HOW TO COMPLETE THIS TASK: Please print the line that holds "The height and" and each line after it to the end of the data, word for word, without any pictures.

PROVIDED MATERIAL:
-=-=-

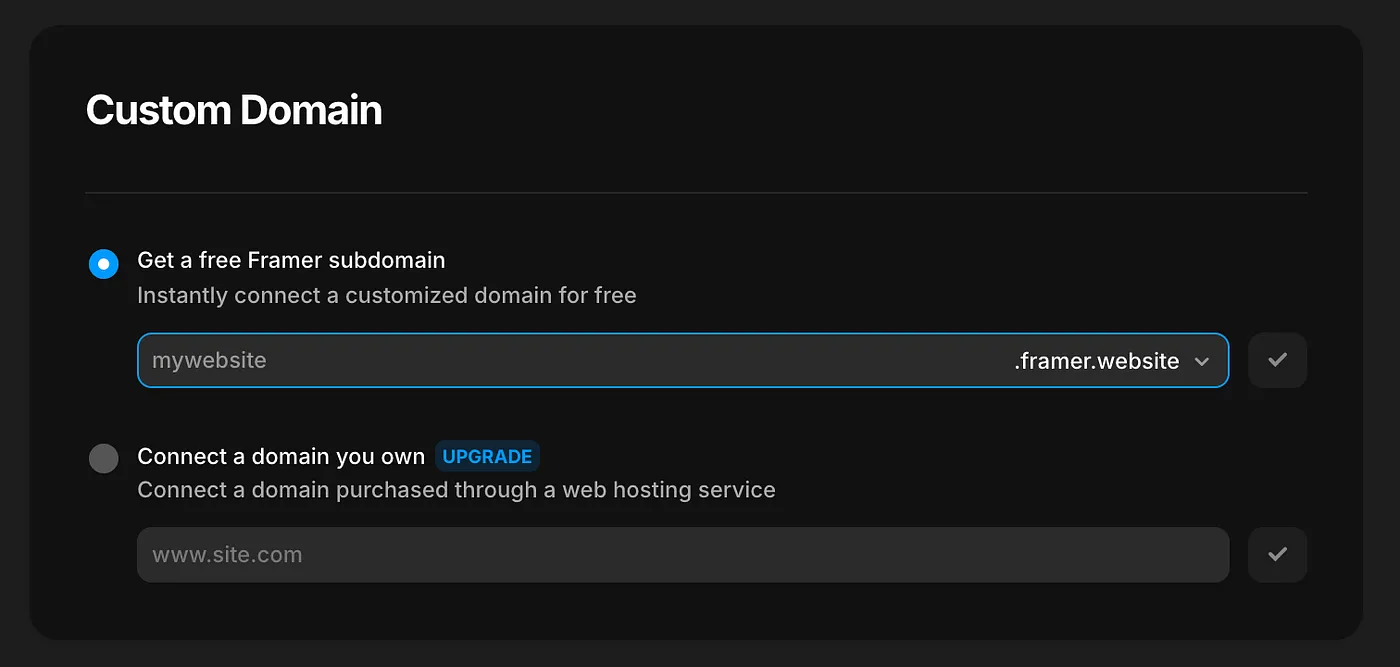Click the Get a free Framer subdomain label

(291, 260)
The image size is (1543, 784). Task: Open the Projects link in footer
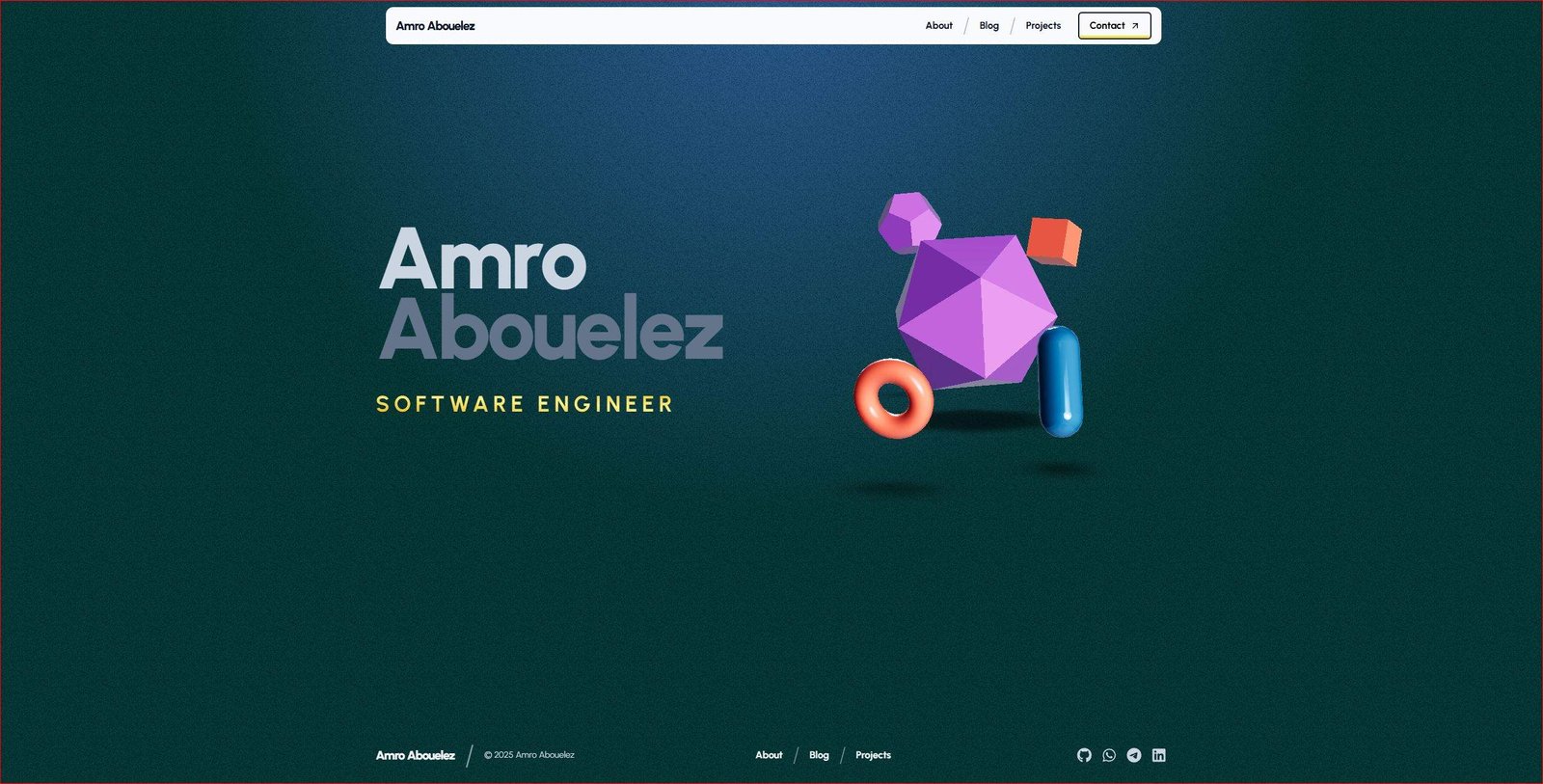point(873,755)
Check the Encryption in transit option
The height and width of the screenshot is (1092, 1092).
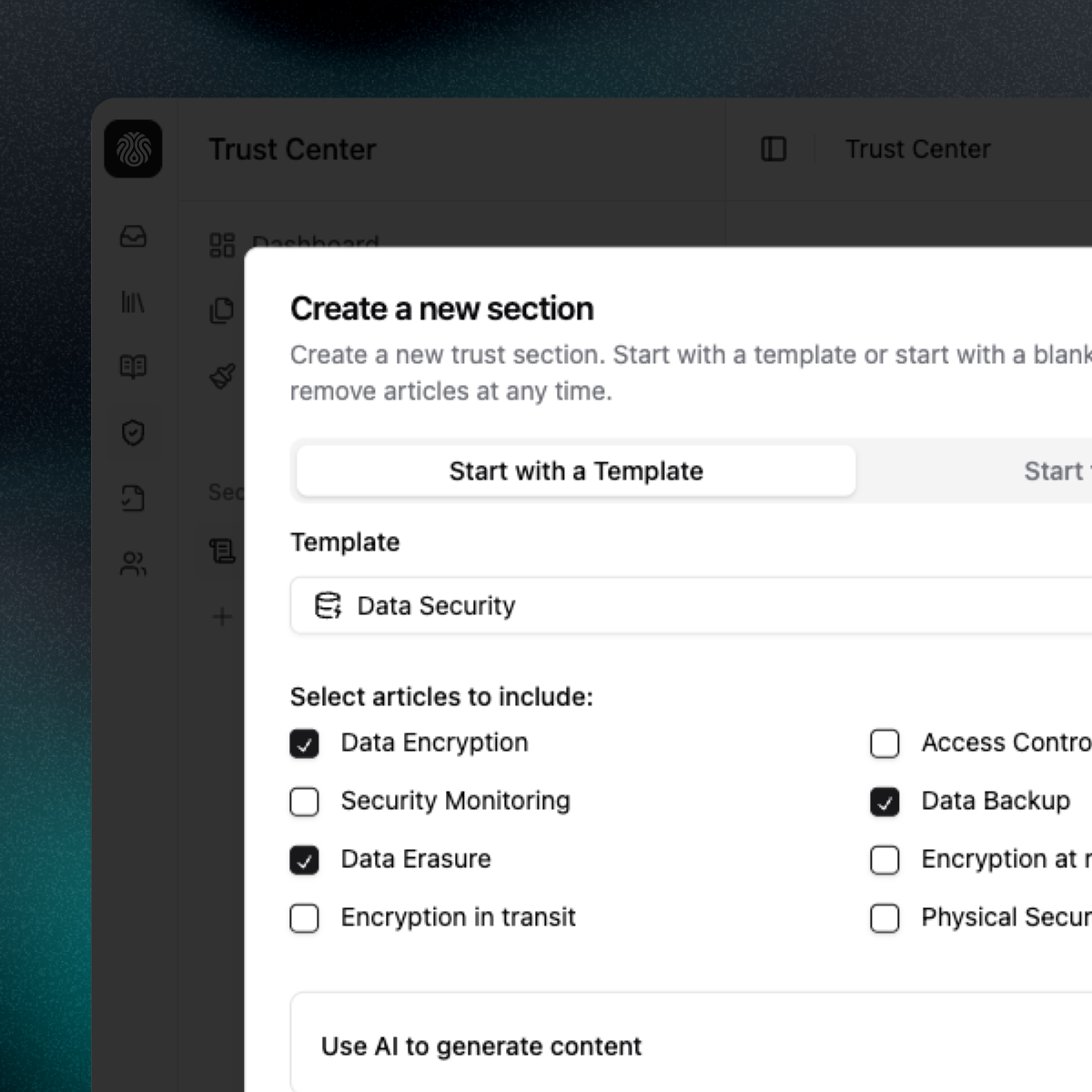[305, 918]
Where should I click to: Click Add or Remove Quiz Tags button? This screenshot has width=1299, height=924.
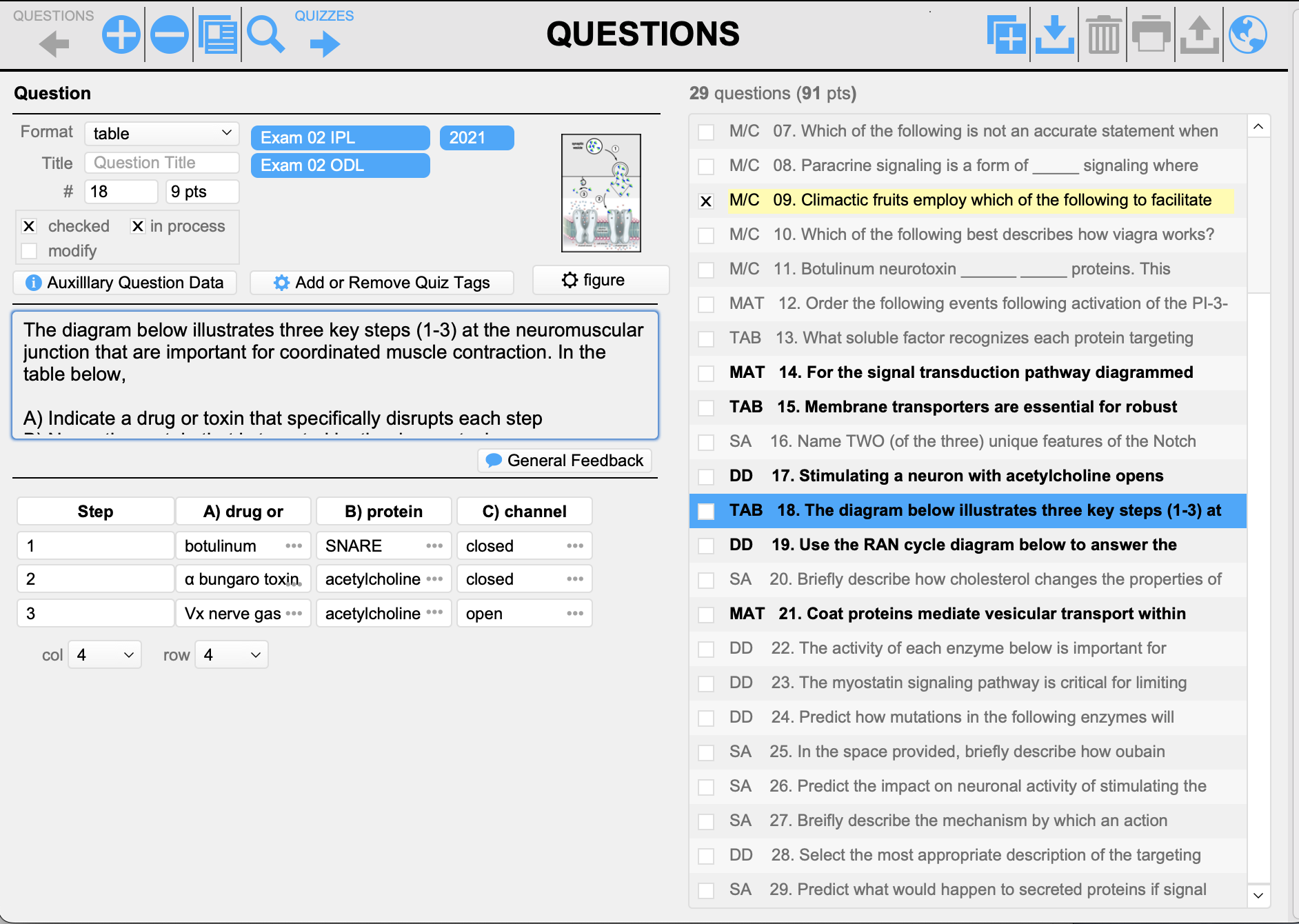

-=-=-

SOLUTION TO THE EXERCISE:
The height and width of the screenshot is (1092, 1092).
[305, 918]
Where should I click to: Click Add or Remove Quiz Tags button? This screenshot has width=1299, height=924.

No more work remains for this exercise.